One of the visitors to EVE wears a special hat with a spatial tracking device that identifies the position and angle of that person’s head. This controls the positioning of video projectors so that the projected image always follows the direction of the viewer’s gaze. In this way the viewer can control the movement of the picture frame over the entire dome surface and interactively explore the video- or computer-generated virtual scenographies that are presented there. An optional joystick would allow the viewer to also control his forwards and backwards movement in the surrounding virtual space.

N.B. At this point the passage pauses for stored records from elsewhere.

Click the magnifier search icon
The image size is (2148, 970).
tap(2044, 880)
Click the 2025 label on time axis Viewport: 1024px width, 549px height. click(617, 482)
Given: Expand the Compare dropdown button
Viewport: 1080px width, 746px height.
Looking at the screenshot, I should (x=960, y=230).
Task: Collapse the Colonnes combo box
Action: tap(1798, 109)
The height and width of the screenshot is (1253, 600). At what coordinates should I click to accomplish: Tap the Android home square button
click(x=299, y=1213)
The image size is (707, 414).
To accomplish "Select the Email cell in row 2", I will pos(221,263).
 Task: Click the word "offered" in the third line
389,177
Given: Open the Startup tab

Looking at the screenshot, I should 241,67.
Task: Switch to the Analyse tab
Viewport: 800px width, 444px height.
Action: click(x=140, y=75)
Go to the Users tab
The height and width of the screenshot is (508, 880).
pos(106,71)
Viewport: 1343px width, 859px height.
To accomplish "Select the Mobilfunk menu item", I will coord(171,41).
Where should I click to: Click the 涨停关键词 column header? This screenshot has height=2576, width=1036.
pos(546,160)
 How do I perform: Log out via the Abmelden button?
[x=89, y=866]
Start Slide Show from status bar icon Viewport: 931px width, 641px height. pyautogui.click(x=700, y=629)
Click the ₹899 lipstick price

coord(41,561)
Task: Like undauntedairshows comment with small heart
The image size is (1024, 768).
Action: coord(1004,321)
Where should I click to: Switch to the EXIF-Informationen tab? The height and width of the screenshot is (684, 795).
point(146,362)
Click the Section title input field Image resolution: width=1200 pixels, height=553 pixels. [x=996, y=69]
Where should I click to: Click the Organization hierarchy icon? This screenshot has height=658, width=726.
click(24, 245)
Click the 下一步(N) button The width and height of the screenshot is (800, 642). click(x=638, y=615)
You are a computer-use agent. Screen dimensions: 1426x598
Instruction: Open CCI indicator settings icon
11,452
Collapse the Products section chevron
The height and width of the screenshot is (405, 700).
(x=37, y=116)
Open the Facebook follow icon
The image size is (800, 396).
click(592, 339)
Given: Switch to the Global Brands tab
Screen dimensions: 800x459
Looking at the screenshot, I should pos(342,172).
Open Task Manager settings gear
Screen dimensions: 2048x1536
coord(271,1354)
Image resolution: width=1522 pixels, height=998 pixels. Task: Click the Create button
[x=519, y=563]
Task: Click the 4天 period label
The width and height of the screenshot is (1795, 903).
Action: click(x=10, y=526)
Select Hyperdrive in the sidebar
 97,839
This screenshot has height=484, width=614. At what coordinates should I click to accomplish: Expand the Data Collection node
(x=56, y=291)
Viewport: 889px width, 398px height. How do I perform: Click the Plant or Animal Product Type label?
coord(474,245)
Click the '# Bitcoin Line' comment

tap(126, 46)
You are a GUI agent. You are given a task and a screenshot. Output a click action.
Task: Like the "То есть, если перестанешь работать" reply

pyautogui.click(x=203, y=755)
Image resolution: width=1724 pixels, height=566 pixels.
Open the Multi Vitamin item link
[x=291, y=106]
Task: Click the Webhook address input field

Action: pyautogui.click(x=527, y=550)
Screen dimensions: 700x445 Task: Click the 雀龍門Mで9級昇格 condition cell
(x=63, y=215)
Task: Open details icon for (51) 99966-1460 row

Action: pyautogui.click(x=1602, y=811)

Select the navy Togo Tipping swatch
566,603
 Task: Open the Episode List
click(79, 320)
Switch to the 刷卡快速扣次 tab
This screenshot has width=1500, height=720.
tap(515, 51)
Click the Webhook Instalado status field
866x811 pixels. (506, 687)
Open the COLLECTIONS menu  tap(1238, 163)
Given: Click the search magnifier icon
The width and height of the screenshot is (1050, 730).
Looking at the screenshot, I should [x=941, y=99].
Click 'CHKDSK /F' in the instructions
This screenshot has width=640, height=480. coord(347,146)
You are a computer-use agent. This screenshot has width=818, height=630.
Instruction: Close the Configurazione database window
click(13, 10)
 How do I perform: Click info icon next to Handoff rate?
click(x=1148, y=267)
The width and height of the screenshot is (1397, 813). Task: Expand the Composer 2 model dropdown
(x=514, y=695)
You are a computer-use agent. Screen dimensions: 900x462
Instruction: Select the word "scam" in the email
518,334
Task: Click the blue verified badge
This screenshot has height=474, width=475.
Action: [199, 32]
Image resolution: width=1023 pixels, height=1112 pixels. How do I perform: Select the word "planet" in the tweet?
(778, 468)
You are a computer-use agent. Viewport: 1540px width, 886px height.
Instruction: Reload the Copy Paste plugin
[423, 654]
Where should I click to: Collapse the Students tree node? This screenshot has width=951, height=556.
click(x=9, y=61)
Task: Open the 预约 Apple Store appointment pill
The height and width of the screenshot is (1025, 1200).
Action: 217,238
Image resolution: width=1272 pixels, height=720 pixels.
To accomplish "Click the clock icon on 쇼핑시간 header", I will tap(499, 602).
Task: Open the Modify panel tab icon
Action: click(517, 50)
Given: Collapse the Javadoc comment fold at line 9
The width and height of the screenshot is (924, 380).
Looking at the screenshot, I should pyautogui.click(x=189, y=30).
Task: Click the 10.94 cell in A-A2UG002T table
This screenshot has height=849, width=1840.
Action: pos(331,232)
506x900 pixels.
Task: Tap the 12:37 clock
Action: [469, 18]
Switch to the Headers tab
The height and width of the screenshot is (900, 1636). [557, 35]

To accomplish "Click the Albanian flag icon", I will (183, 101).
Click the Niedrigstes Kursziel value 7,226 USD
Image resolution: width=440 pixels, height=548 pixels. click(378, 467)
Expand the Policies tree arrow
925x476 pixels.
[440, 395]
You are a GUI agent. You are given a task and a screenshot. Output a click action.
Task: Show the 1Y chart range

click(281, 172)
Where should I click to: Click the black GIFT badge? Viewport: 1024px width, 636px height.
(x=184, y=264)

In 1993 Shaw’s Virtual Museum (1991) was adapted for presentation within EVE. In 1995 at the ZKM MultiMediale 4, in Karlsruhe, Telepresent Onlookers directly linked the movement of the interior video projectors to a stereo pair of video cameras mounted on another pan/tilt device situated outside the dome. In 2002 the French artist Jean Michel Bruyère, invited by Shaw as an artist-in-residence at the ZKM, created Si Poteris Narrare, Licet for EVE. His implementation involved the creation of a 4000 x 4000 pixel fish-eye movie. In 2003 Shaw and the UNSW iCinema Research Centre created T_Visionarium I, based on a concept by Peter Weibel, for the EVE system.